1) Remove soda and other sugar-laden drinks from your diet, period.
2) Always eat breakfast.
3) Drink plenty of water.
4) If you drink alcohol, try to drink only on the weekends, and use moderation.
5) Use olive oil rather than butter when eating and cooking.
6) Chew your food slowly.
7) Sit down when you eat.
8) Choose dairy products that are fat free or have 1% fat in them.
9) Replace your regular dishes with smaller ones, like salad plates
10) When at a restaurant, always ask for your salad dressing on the side
11) When at a restaurant, lean towards dishes that are grilled, broiled, steamed or baked.
12) When eating out, don't feel you need to clean your plate, in fact ask the server to bring half of your meal and put the other half in a doggie bag to take home.

Here's to a healthy and happy 2010!

Monday, January 4, 2010

SMART goals to your New Year Resolutions!

Is your New Year's Resolutions to get fit and be healthy in 2010. How is it going so far?

Many people make the decision to get into shape every year, and many do succeed, but many do not...why? In my opinion there are a number of reasons, one of them being that although you've resolved to change, the actual commitment to change is not there. You have to want to change, any change you make should be important to you and mean enough to you, so you are willing to give it the time, energy and effort it takes. They should become part of your lifestyle. If you don't make the changes part of your lifestyle, you will never truly succeed.

Another way to help you succeed with the changes you've committed to is to set realistic goals. When you set your goals, use the SMART method. This method will make it easier to keep and reach your goals. What is SMART?

S = Specific - your goals should specifically state what is to be accomplished. They should be easy to understand, not ambiguous.

M = Measurable - the goal should be measurable so you know whether or not you actually achieved them. For example, walk/jog for 10 minutes. Do 3 sets of 20 crunches.

A = Attainable - the goal should not be too difficult or too easy. If the goal is too easy you will not be motivated to work towards it, if it is too difficult, you may get frustrated and abandon it.

R = Relevant - the goal should be relevant or pertinent to your interests. For example, if your goal is to take part in a 5K walk, you do not need to be doing speed work at the track.

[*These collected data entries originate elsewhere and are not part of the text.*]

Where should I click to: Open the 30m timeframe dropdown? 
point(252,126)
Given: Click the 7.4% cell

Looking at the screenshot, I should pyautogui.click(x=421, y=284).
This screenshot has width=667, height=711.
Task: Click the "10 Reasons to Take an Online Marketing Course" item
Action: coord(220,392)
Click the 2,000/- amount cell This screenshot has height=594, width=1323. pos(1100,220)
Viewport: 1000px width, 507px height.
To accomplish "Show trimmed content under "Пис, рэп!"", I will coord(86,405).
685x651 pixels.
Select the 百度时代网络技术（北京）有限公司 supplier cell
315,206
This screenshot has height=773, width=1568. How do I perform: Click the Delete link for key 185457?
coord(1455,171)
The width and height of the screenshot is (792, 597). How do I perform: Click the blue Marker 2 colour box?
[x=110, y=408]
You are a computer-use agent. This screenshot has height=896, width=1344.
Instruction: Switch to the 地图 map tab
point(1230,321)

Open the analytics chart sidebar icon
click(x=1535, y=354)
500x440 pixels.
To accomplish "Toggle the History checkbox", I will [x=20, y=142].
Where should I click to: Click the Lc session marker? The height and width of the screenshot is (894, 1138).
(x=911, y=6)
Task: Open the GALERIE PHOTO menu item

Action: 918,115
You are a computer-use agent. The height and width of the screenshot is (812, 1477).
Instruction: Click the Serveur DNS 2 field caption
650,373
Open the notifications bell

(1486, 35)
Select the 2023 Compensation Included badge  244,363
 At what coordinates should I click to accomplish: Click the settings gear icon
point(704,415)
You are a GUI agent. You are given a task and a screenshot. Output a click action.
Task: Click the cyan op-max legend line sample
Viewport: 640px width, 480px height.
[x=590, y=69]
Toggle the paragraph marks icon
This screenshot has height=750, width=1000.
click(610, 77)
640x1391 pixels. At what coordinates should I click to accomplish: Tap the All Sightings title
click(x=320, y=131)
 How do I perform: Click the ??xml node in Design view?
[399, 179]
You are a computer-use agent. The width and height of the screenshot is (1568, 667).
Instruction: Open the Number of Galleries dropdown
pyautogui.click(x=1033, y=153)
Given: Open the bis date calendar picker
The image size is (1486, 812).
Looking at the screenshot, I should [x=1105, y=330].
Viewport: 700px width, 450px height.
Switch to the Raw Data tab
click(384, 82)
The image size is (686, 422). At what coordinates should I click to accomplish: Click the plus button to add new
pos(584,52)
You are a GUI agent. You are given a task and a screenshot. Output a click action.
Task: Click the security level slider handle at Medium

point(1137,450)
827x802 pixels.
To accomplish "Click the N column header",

T = Timed - the goal should be bound to a specific deadline, both short-term and long-term, it will keep you on track and focused. A 20-30 day time period is usually good for each goal.

To help you reach those SMART goals, start a log, daily write down what you've done, when you see the progress you have or haven't made, it will push you and motivate you. Also, report to others, pick a few family members or friends or start a blog, let it be known what you are trying to do. Once its out there they will be wondering how you are doing and hold you to your goals and commitment.